Bible in Public Schools?
By Alan Reinach
A Special Message from Alan J. Reinach, Esq.
Religion sells magazines. So every major holiday, Christmas and Easter especially, newsmagazines feature Jesus or church on the cover. This Easter, Time magazine ran a story about teaching the Bible in public schools. Americans are biblically illiterate, Time reported, according to a Gallup poll. Only about half of adult Americans can name even one of the four gospels, Matthew, Mark, Luke and John. Hence, the pressure is building for the academic study of the Bible as an elective course in public high schools. Is this a good idea? The short answer is "yes, but."
Yes. The Bible is of critical importance to understanding western civilization, the arts, history, literature, economics and politics. Insuring that American youth are literate in the Bible is basic to education.
But … there is a right and wrong way to approach the Bible in public schools. The right way is for teachers to treat religious content as objectively as possible. To the surprise of many, the Supreme Court has agreed that the Bible may be taught for its educational value. The wrong way is for teachers to seek to inculcate faith, to interpret the Bible, or advocate its spiritual message. It is not the teacher's job either to promote belief in the Bible, or to criticize the faith.

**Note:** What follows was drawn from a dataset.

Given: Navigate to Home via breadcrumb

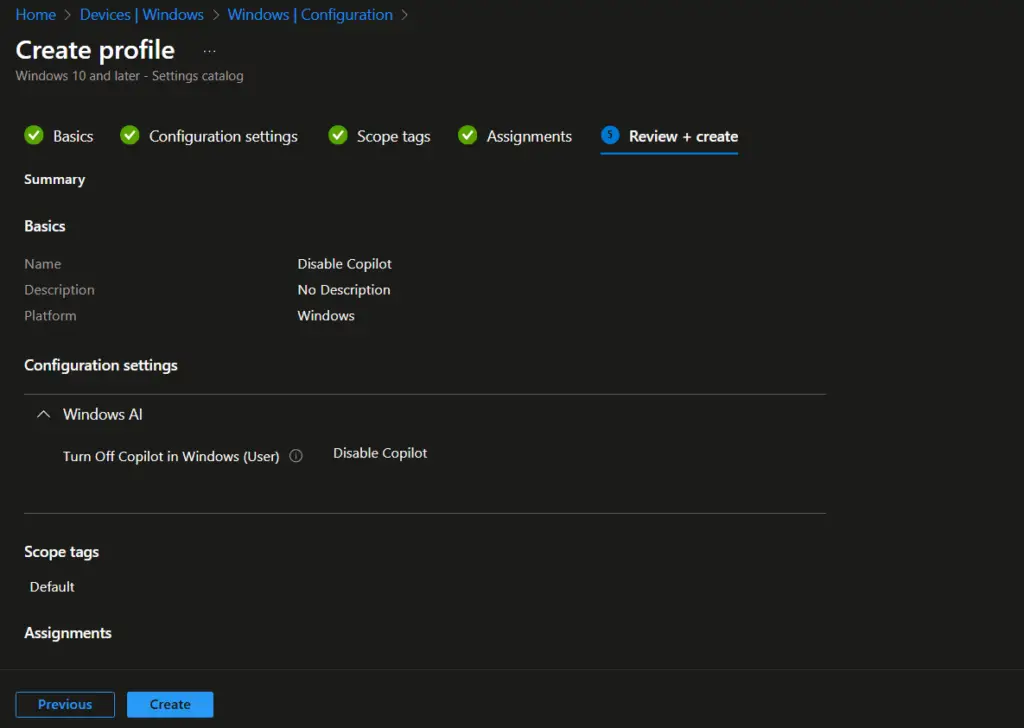Looking at the screenshot, I should click(35, 15).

I well remember an example of the wrong way to teach the Bible that happened when I attended law school in North Carolina. In a nearby public high school, a dispute arose about a Bible class. Those who objected to the class were run out of town by the good Christian citizens who defended the teaching of the Bible. The newspaper report observed that the teacher had been teaching Genesis, and that each day of creation was an eon of time. Although I knew that many in that town believed that each day of creation was a literal day, no one objected to what was being taught. I was amazed. Do you see the problem? The teacher was taking sides in an age-old dispute. As an employee of the government, the teacher was offering her interpretation as the gospel truth. This is precisely why government officials must refrain from making religious determinations -- they simply have no authority to do so, and when they usurp the authority, they frequently make serious mistakes!

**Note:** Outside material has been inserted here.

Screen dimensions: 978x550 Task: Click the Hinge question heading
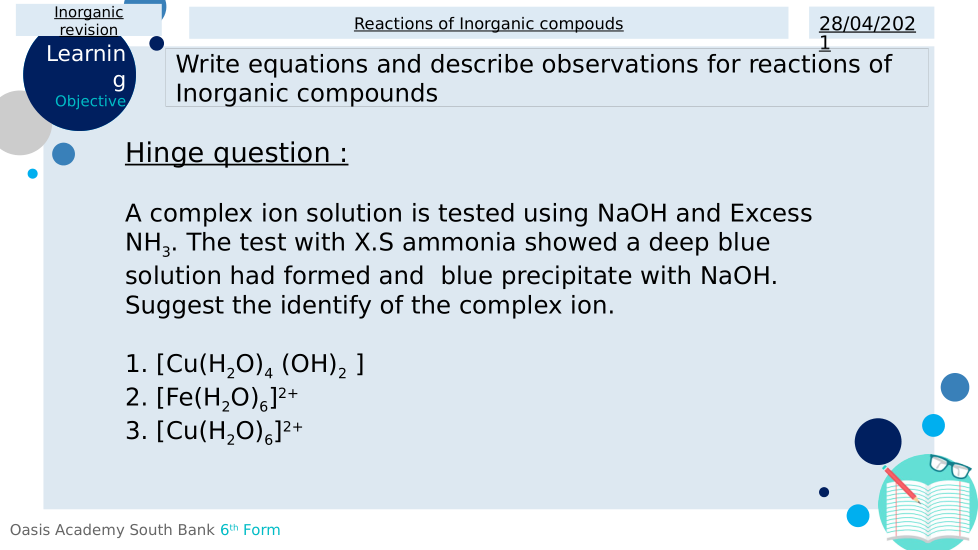(x=236, y=153)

Let's be clear about one thing: the problem of biblical illiteracy is not the job of the state to solve. It is a problem that belongs to the churches, and our families. It is not the state's job to inculcate faith, or to teach Bible doctrine. That's our job, and clearly, we are failing. Still, it is an excellent idea for state schools to recognize the significance of the Bible, and religion, and to include them in the curriculum.

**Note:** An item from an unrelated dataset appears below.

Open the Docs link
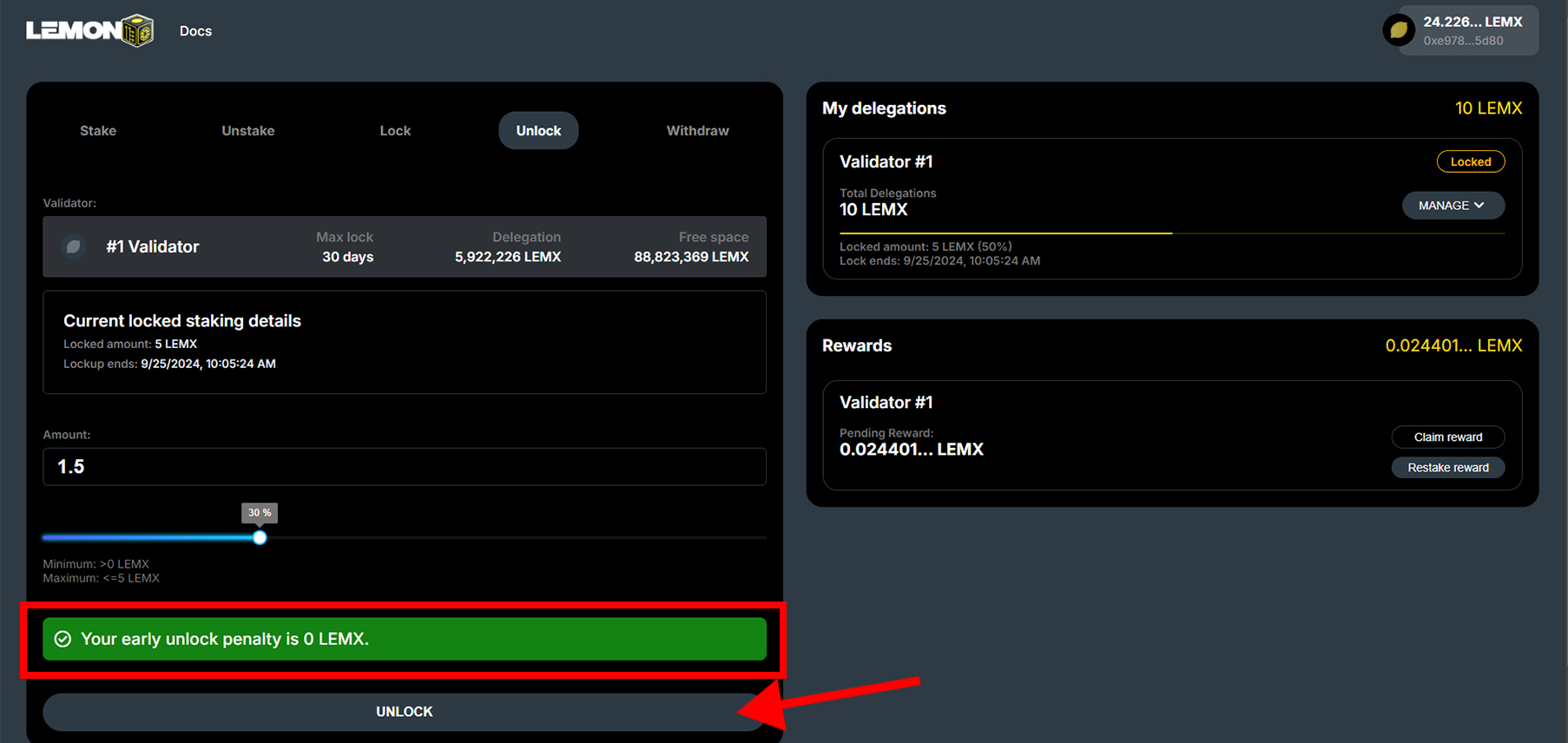1568x743 pixels. (x=195, y=31)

Sadly, the political efforts to adopt a Bible curriculum risk turning the Bible into a political football. Some religious conservatives favor a curriculum based on the Bible as the textbook in order to present Christianity as the foundation of the nation. There is an alternate curriculum available that has been approved by a wide swath of the faith community that avoids political and theological divisiveness. Political battles over curriculum can profane the sanctity of the Bible, as it becomes a symbol to fight over, instead of a sacred revelation of the character of God.
People of faith and good will can support the academic inclusion of the Bible in public school, understanding that the state must be fair and objective, neutral toward religion. Teachers will require adequate training in order to stay within constitutional boundaries. Teachers may easily express views in an unprofessional manner that are either critical of religious convictions, or unduly dogmatic in advocating such beliefs. This is why neutrality is essential.
Our public schools include people of many faiths. Too often, I hear that Jews or Muslims don't object to devotional Bible reading or prayers in public schools. In fact, they do object, just as Christians object to Muslim prayers in public school. It is easy to be insensitive to the other person's beliefs. The public school is a place where our youth must be taught to be respectful of differing religious beliefs. It is important to hold one's own convictions without insulting and denigrating those of a different faith.